# [Recorded data]

---

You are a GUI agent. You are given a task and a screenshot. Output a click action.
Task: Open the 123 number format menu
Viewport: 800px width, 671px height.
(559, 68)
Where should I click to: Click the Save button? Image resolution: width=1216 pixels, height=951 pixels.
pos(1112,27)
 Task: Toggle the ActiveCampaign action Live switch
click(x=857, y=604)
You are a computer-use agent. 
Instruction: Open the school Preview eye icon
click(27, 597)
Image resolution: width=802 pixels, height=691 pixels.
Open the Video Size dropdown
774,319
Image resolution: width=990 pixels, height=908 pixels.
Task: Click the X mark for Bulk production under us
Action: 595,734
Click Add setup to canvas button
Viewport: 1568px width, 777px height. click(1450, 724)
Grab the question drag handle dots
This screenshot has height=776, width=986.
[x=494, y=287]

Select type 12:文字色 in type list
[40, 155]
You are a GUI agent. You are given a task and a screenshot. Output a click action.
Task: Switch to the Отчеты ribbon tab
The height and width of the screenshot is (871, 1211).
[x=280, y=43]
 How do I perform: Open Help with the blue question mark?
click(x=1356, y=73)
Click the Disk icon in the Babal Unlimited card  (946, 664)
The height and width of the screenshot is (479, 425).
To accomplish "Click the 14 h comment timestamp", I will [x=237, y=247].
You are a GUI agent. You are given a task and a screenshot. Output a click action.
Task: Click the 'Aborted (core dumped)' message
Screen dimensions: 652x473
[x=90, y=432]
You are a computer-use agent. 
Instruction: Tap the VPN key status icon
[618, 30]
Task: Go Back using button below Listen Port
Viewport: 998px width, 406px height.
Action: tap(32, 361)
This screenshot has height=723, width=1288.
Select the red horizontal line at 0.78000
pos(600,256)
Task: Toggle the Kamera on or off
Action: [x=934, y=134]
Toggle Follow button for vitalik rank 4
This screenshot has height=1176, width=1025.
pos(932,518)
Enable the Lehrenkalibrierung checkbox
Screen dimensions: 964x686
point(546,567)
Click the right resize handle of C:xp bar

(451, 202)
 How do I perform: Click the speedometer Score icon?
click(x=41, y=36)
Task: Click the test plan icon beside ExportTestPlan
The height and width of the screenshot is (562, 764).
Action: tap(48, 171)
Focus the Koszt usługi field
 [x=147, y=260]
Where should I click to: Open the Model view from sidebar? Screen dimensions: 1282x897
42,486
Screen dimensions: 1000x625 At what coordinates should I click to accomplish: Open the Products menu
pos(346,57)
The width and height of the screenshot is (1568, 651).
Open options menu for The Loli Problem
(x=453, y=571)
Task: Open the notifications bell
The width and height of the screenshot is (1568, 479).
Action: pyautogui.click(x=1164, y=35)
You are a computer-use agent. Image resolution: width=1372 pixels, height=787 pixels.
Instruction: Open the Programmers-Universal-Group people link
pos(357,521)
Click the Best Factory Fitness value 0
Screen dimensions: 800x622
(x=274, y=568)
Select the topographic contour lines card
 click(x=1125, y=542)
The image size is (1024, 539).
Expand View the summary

---

# [Instructions to follow]
Write an exact transcription of every entry above.

# [Reply]
You are a GUI agent. You are given a task and a screenshot. Output a click action.
Task: Open the 123 number format menu
Viewport: 800px width, 671px height.
(559, 68)
Where should I click to: Click the Save button? Image resolution: width=1216 pixels, height=951 pixels.
pos(1112,27)
 Task: Toggle the ActiveCampaign action Live switch
click(x=857, y=604)
You are a computer-use agent. 
Instruction: Open the school Preview eye icon
click(27, 597)
Image resolution: width=802 pixels, height=691 pixels.
Open the Video Size dropdown
774,319
Image resolution: width=990 pixels, height=908 pixels.
Task: Click the X mark for Bulk production under us
Action: 595,734
Click Add setup to canvas button
Viewport: 1568px width, 777px height. click(1450, 724)
Grab the question drag handle dots
This screenshot has height=776, width=986.
[x=494, y=287]

Select type 12:文字色 in type list
[40, 155]
You are a GUI agent. You are given a task and a screenshot. Output a click action.
Task: Switch to the Отчеты ribbon tab
The height and width of the screenshot is (871, 1211).
[x=280, y=43]
 How do I perform: Open Help with the blue question mark?
click(x=1356, y=73)
Click the Disk icon in the Babal Unlimited card  (946, 664)
The height and width of the screenshot is (479, 425).
To accomplish "Click the 14 h comment timestamp", I will [x=237, y=247].
You are a GUI agent. You are given a task and a screenshot. Output a click action.
Task: Click the 'Aborted (core dumped)' message
Screen dimensions: 652x473
[x=90, y=432]
You are a computer-use agent. 
Instruction: Tap the VPN key status icon
[618, 30]
Task: Go Back using button below Listen Port
Viewport: 998px width, 406px height.
Action: tap(32, 361)
This screenshot has height=723, width=1288.
Select the red horizontal line at 0.78000
pos(600,256)
Task: Toggle the Kamera on or off
Action: [x=934, y=134]
Toggle Follow button for vitalik rank 4
This screenshot has height=1176, width=1025.
pos(932,518)
Enable the Lehrenkalibrierung checkbox
Screen dimensions: 964x686
point(546,567)
Click the right resize handle of C:xp bar

(451, 202)
 How do I perform: Click the speedometer Score icon?
click(x=41, y=36)
Task: Click the test plan icon beside ExportTestPlan
The height and width of the screenshot is (562, 764).
Action: tap(48, 171)
Focus the Koszt usługi field
 [x=147, y=260]
Where should I click to: Open the Model view from sidebar? Screen dimensions: 1282x897
42,486
Screen dimensions: 1000x625 At what coordinates should I click to accomplish: Open the Products menu
pos(346,57)
The width and height of the screenshot is (1568, 651).
Open options menu for The Loli Problem
(x=453, y=571)
Task: Open the notifications bell
The width and height of the screenshot is (1568, 479).
Action: pyautogui.click(x=1164, y=35)
You are a computer-use agent. Image resolution: width=1372 pixels, height=787 pixels.
Instruction: Open the Programmers-Universal-Group people link
pos(357,521)
Click the Best Factory Fitness value 0
Screen dimensions: 800x622
(x=274, y=568)
Select the topographic contour lines card
 click(x=1125, y=542)
The image size is (1024, 539).
Expand View the summary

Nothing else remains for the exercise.